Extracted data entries
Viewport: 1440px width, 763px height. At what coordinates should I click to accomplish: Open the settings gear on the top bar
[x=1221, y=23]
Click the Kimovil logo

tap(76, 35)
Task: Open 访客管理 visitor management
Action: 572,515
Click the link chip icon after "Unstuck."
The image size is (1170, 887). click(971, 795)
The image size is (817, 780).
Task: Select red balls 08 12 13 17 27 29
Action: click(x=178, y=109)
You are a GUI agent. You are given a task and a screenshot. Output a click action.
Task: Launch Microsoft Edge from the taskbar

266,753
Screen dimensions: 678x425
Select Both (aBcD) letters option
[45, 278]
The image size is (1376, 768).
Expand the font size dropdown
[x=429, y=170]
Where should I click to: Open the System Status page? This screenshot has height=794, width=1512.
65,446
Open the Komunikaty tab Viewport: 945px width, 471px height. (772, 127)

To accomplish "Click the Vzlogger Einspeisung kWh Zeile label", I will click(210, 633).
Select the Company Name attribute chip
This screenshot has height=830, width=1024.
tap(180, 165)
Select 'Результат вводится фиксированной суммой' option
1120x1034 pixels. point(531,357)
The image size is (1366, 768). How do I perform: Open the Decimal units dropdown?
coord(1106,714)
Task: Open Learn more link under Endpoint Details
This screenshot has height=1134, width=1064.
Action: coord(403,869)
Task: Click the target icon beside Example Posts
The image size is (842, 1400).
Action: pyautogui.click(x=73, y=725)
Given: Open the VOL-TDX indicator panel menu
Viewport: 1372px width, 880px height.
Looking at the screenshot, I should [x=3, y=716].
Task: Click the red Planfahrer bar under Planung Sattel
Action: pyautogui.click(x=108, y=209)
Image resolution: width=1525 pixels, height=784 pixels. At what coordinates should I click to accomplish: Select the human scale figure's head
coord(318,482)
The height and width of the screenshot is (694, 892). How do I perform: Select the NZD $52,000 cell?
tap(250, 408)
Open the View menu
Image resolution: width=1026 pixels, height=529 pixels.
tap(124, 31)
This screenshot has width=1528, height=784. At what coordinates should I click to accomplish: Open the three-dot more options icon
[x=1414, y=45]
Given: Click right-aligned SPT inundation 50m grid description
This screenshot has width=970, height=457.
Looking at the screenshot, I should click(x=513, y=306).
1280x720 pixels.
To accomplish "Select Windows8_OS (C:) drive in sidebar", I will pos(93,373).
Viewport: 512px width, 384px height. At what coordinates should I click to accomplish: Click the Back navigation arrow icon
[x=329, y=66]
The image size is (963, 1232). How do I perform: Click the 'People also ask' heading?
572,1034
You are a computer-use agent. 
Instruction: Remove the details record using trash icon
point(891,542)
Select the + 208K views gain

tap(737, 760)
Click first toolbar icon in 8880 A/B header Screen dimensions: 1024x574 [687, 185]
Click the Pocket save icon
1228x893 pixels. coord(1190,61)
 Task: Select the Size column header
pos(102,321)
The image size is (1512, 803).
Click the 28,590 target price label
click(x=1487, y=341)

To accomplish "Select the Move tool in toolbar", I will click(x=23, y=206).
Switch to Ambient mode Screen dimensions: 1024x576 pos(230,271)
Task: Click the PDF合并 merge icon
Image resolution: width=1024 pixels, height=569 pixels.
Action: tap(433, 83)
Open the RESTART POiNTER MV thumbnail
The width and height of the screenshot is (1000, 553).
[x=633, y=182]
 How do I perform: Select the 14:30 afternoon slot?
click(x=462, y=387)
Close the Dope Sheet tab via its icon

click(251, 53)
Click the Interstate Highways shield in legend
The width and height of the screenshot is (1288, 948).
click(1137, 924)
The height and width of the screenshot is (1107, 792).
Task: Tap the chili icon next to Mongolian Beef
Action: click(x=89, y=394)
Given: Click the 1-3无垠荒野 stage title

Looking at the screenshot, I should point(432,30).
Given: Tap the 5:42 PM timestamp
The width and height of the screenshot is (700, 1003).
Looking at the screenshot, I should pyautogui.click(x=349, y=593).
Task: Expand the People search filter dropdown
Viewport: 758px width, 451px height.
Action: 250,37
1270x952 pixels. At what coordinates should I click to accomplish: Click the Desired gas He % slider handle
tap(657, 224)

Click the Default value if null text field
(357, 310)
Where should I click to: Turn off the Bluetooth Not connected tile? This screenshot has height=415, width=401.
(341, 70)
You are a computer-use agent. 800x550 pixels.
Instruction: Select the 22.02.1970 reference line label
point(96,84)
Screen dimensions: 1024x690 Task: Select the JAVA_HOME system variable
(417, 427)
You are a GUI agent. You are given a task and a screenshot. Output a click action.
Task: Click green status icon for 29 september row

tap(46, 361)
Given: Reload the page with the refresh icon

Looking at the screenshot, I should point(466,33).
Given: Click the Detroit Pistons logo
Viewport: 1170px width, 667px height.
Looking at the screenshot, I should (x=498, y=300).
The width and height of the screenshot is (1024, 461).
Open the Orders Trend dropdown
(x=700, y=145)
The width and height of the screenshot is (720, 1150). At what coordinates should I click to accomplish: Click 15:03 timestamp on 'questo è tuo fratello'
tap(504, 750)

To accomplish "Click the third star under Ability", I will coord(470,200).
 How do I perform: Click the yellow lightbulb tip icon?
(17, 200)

Work to do: Please output every line of the listing above, reproducing each one character for character.

Task answer:
Viewport: 1440px width, 763px height. At what coordinates should I click to accomplish: Open the settings gear on the top bar
[x=1221, y=23]
Click the Kimovil logo

tap(76, 35)
Task: Open 访客管理 visitor management
Action: 572,515
Click the link chip icon after "Unstuck."
The image size is (1170, 887). click(971, 795)
The image size is (817, 780).
Task: Select red balls 08 12 13 17 27 29
Action: click(x=178, y=109)
You are a GUI agent. You are given a task and a screenshot. Output a click action.
Task: Launch Microsoft Edge from the taskbar

266,753
Screen dimensions: 678x425
Select Both (aBcD) letters option
[45, 278]
The image size is (1376, 768).
Expand the font size dropdown
[x=429, y=170]
Where should I click to: Open the System Status page? This screenshot has height=794, width=1512.
65,446
Open the Komunikaty tab Viewport: 945px width, 471px height. (772, 127)

To accomplish "Click the Vzlogger Einspeisung kWh Zeile label", I will click(210, 633).
Select the Company Name attribute chip
This screenshot has height=830, width=1024.
tap(180, 165)
Select 'Результат вводится фиксированной суммой' option
1120x1034 pixels. point(531,357)
The image size is (1366, 768). How do I perform: Open the Decimal units dropdown?
coord(1106,714)
Task: Open Learn more link under Endpoint Details
This screenshot has height=1134, width=1064.
Action: coord(403,869)
Task: Click the target icon beside Example Posts
The image size is (842, 1400).
Action: pyautogui.click(x=73, y=725)
Given: Open the VOL-TDX indicator panel menu
Viewport: 1372px width, 880px height.
Looking at the screenshot, I should [x=3, y=716].
Task: Click the red Planfahrer bar under Planung Sattel
Action: pyautogui.click(x=108, y=209)
Image resolution: width=1525 pixels, height=784 pixels. At what coordinates should I click to accomplish: Select the human scale figure's head
coord(318,482)
The height and width of the screenshot is (694, 892). How do I perform: Select the NZD $52,000 cell?
tap(250, 408)
Open the View menu
Image resolution: width=1026 pixels, height=529 pixels.
tap(124, 31)
This screenshot has width=1528, height=784. At what coordinates should I click to accomplish: Open the three-dot more options icon
[x=1414, y=45]
Given: Click right-aligned SPT inundation 50m grid description
This screenshot has width=970, height=457.
Looking at the screenshot, I should click(x=513, y=306).
1280x720 pixels.
To accomplish "Select Windows8_OS (C:) drive in sidebar", I will pos(93,373).
Viewport: 512px width, 384px height. At what coordinates should I click to accomplish: Click the Back navigation arrow icon
[x=329, y=66]
The image size is (963, 1232). How do I perform: Click the 'People also ask' heading?
572,1034
You are a computer-use agent. 
Instruction: Remove the details record using trash icon
point(891,542)
Select the + 208K views gain

tap(737, 760)
Click first toolbar icon in 8880 A/B header Screen dimensions: 1024x574 [687, 185]
Click the Pocket save icon
1228x893 pixels. coord(1190,61)
 Task: Select the Size column header
pos(102,321)
The image size is (1512, 803).
Click the 28,590 target price label
click(x=1487, y=341)

To accomplish "Select the Move tool in toolbar", I will click(x=23, y=206).
Switch to Ambient mode Screen dimensions: 1024x576 pos(230,271)
Task: Click the PDF合并 merge icon
Image resolution: width=1024 pixels, height=569 pixels.
Action: tap(433, 83)
Open the RESTART POiNTER MV thumbnail
The width and height of the screenshot is (1000, 553).
[x=633, y=182]
 How do I perform: Select the 14:30 afternoon slot?
click(x=462, y=387)
Close the Dope Sheet tab via its icon

click(251, 53)
Click the Interstate Highways shield in legend
The width and height of the screenshot is (1288, 948).
click(1137, 924)
The height and width of the screenshot is (1107, 792).
Task: Tap the chili icon next to Mongolian Beef
Action: click(x=89, y=394)
Given: Click the 1-3无垠荒野 stage title

Looking at the screenshot, I should point(432,30).
Given: Tap the 5:42 PM timestamp
The width and height of the screenshot is (700, 1003).
Looking at the screenshot, I should pyautogui.click(x=349, y=593).
Task: Expand the People search filter dropdown
Viewport: 758px width, 451px height.
Action: 250,37
1270x952 pixels. At what coordinates should I click to accomplish: Click the Desired gas He % slider handle
tap(657, 224)

Click the Default value if null text field
(357, 310)
Where should I click to: Turn off the Bluetooth Not connected tile? This screenshot has height=415, width=401.
(341, 70)
You are a computer-use agent. 800x550 pixels.
Instruction: Select the 22.02.1970 reference line label
point(96,84)
Screen dimensions: 1024x690 Task: Select the JAVA_HOME system variable
(417, 427)
You are a GUI agent. You are given a task and a screenshot. Output a click action.
Task: Click green status icon for 29 september row

tap(46, 361)
Given: Reload the page with the refresh icon

Looking at the screenshot, I should point(466,33).
Given: Click the Detroit Pistons logo
Viewport: 1170px width, 667px height.
Looking at the screenshot, I should (x=498, y=300).
The width and height of the screenshot is (1024, 461).
Open the Orders Trend dropdown
(x=700, y=145)
The width and height of the screenshot is (720, 1150). At what coordinates should I click to accomplish: Click 15:03 timestamp on 'questo è tuo fratello'
tap(504, 750)

To accomplish "Click the third star under Ability", I will coord(470,200).
 How do I perform: Click the yellow lightbulb tip icon?
(17, 200)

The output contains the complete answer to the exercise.